Chapter One – The Warrior
The dawn came heavy with mist, the sea wrapped in gray like a shroud. Tuyok stood on the shoreline with his spear planted in the sand, watching the waves curl and break. He had been a warrior of Mactan for nearly a decade, his hands hardened by oar and blade, his chest scarred from skirmishes with rival islands. Yet no bard would ever sing of him. He was no datu, no elder, no man of legend. Just another soldier among Lapu-Lapu's many loyal sons.
And Tuyok was content with that. To fight, to live, to see his people safe—these were enough.
Behind him, the village stirred awake. Children carried water jars from the well, women laid out fish to dry in the morning sun, and men sharpened bolos for another day of labor. Yet all their eyes drifted, as his did, to the sea. Something was wrong with it.
For weeks now, the tides had spoken in strange ways. Fish washed ashore with swollen bellies, their eyes glassy and white. Shells once prized for their meat opened only to reveal black rot. And sometimes, at night, the waves seemed to whisper like many voices carried upon the wind.
Tuyok pressed his palm to the butt of his spear and exhaled. The sea is angry, the elders said. We have not given enough. Or perhaps we have taken too much.
He remembered the night before, sitting by the fire as old warriors told tales of drowned spirits—souls claimed by the deep who rose again when the balance was broken. He had laughed then, with the boldness of a man too young to believe in curses. But standing here now, the taste of salt and rot on the air, Tuyok was not so sure.
"Brother Tuyok!"
The call broke his thoughts. He turned to see his cousin, Balangaw, jogging down the beach with a grin too wide for the hour. "Lapu-Lapu calls for the warriors. There is news from Cebu."

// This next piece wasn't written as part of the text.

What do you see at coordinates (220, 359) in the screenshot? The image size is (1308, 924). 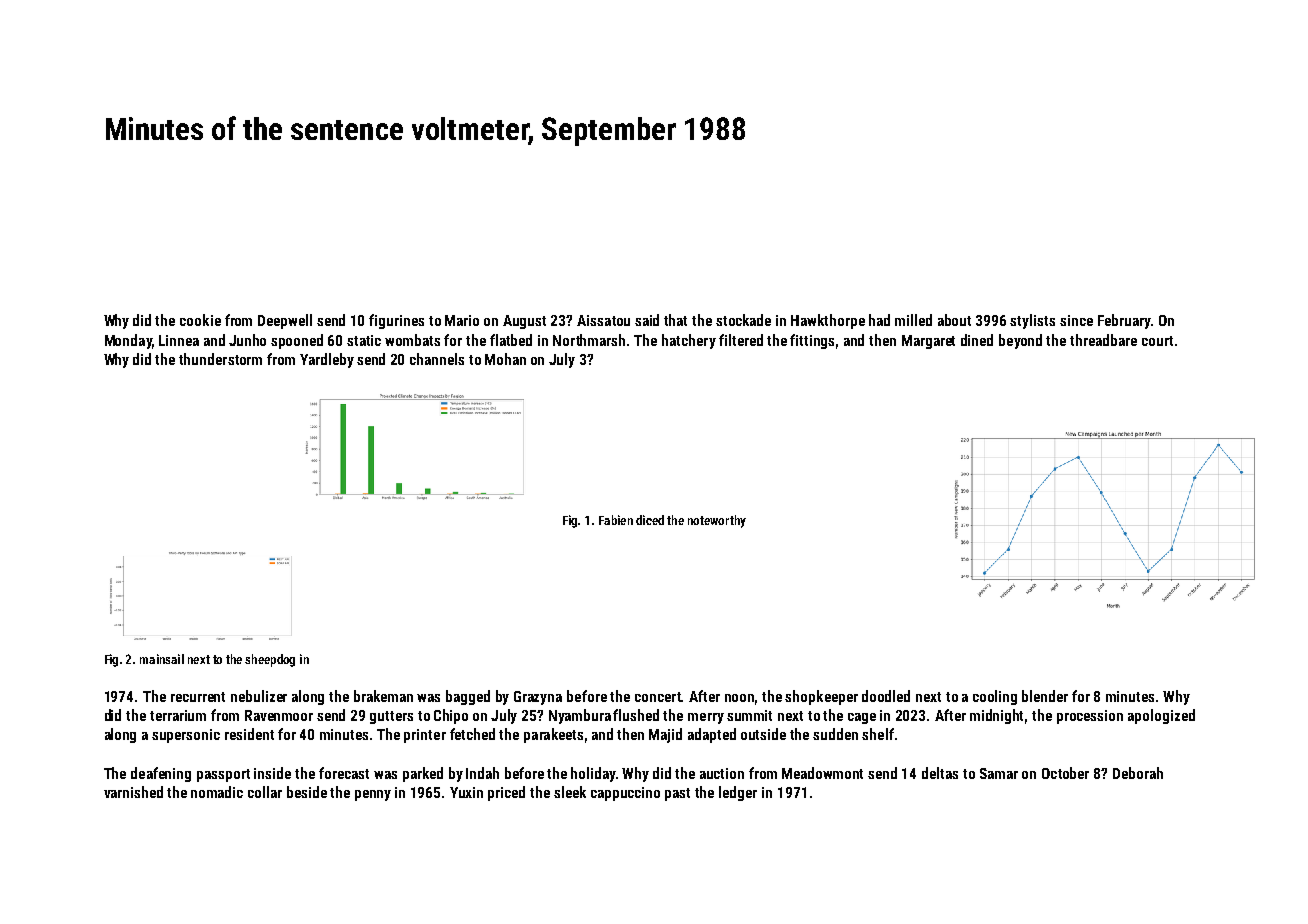 I see `thunderstorm` at bounding box center [220, 359].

Tuyok narrowed his eyes. "More trade?"
Balangaw shook his head, lowering his voice as though the sea itself might be listening. "Not trade. Strangers. Pale-skinned men with thunder in their hands. Rajah Humabon feasts with them. Some say they carry the cross of a foreign god."
Tuyok's grip on his spear tightened. He thought again of the blackened fish, the whispers in the waves. Pale-skinned men. A foreign god.
The sea churned before him, dark and restless.
He spat into the surf for luck, then turned his back on the water and followed Balangaw toward the village.
History was stirring, and he would walk into it as just another soldier—brave, loyal, and destined to be forgotten.